Rekaman atas konten BW dan istrinya tersebut di upload dan menimbulkan kritikan keras dan menjadi bahan pertanyaan dari warganet apakah konten tersebut nyata atau settingan. Seseorang bernama Mila Ayu Dewata juga melaporkan BW dan PV ke polisi pada Selasa, 4 Oktober 2022. Hal ini menyebabkan BW dan istrinya diperiksa oleh Polres Metro Jakarta Selatan.
BW dan istrinya, diproses dan ditemukan adanya unsur pidana terhadap konten “prank” laporan KDRT yang termasuk kedalam laporan palsu. Aksi nekat “prank” tersebut yang dilakukan BW dan PV yang semula di tahap Penyelidikan kini masuk ke tahap Penyidikan. BW dan PV disangkakan dengan Pasal 220 Kitab Undang-Undang Hukum Pidana (KUHP) terkait Laporan Palsu dengan ancaman hukuman 1 Tahun 4 Bulan dan dijerat dengan pasal 36 juncto Pasal 46 juncto Pasal 51 Undang-Undang RI Nomor 19 Tahun 2016 Tentang Perubahan Atas Undang-Undang Nomor 11 Tahun 2008 Tentang ITE.

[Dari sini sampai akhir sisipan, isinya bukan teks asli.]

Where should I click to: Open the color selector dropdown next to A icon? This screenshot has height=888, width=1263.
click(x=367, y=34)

Namun, pada Januari 2023 pihak pelapor kasus “prank” KDRT oleh BW dan Istirnya, mencabut laporannya di Polres Metro Jakarta Selatan. Laporan yang dicabut itu dilayangkan oleh Pelapor terkait Pelanggaran Informasi dan Transaksi Elektronik (ITE).
Februari 2023 status BW dan PV masih menjadi saksi terlapor. Semua masih diproses dan harus memeriksa barang bukti, memeriksa saksi dan meminta keterangan dari mereka yang melihat dan mendengar.

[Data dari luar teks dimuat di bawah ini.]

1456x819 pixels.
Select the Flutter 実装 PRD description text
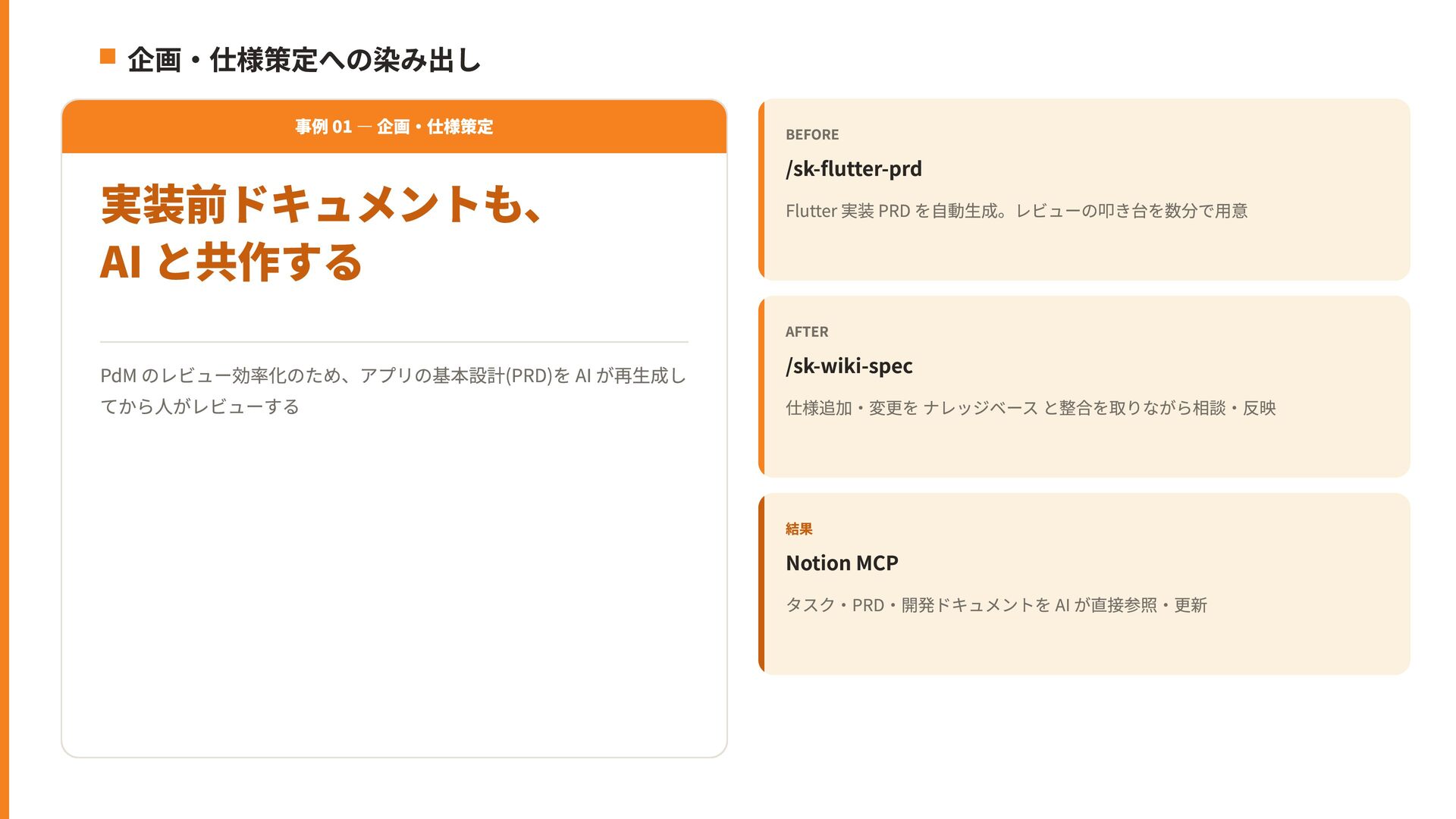pyautogui.click(x=1016, y=211)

Kasus ini menarik untuk dilihat dari perspektif pidana bahwa kasus “prank” laporan palsu KDRT kepada apparat kepolisian sudah melanggar Pasal 220 KUHP yang berbunyi : barangsiapa yang memberitahukan atau mengadukan bahwa ada terjadi sesuatu perbuatan yang dapat dihukum, sedang ia tahu, bahwa perbuatan itu sebenarnya tidak ada, dihukum penjara selama-lamanya satu tahun empat bulan.

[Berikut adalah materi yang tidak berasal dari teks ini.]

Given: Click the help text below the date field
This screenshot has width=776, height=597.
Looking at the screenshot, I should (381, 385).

Terdapat 3 unsur yang harus dipenuhi terkait dugaan tindak pidana laporan palsu, yakni :
1. Adanya subjek hukum atau orang yang melakukannya
2. Melakukan perbuatan berupa memberitahukan atau mengadukan suatu perbuatan pidana
3. Perbuatan pidana yang diberitahukan atau diadukan diketahui tidak dilakukan atau tidak terjadi.
Kasus ini juga bisa dikenai pasal 317 KUHP Tentang Pengaduan Palsu atau Pengaduan Fitnah. Pasal ini berbunyi : Orang yang dapat diancam hukuman dalam pasal ini adalah mereka yang dengan sengaja memasukkan surat pengaduan palsu mengenai orang pada penegak hukum. Delik ini merupakan delik serius.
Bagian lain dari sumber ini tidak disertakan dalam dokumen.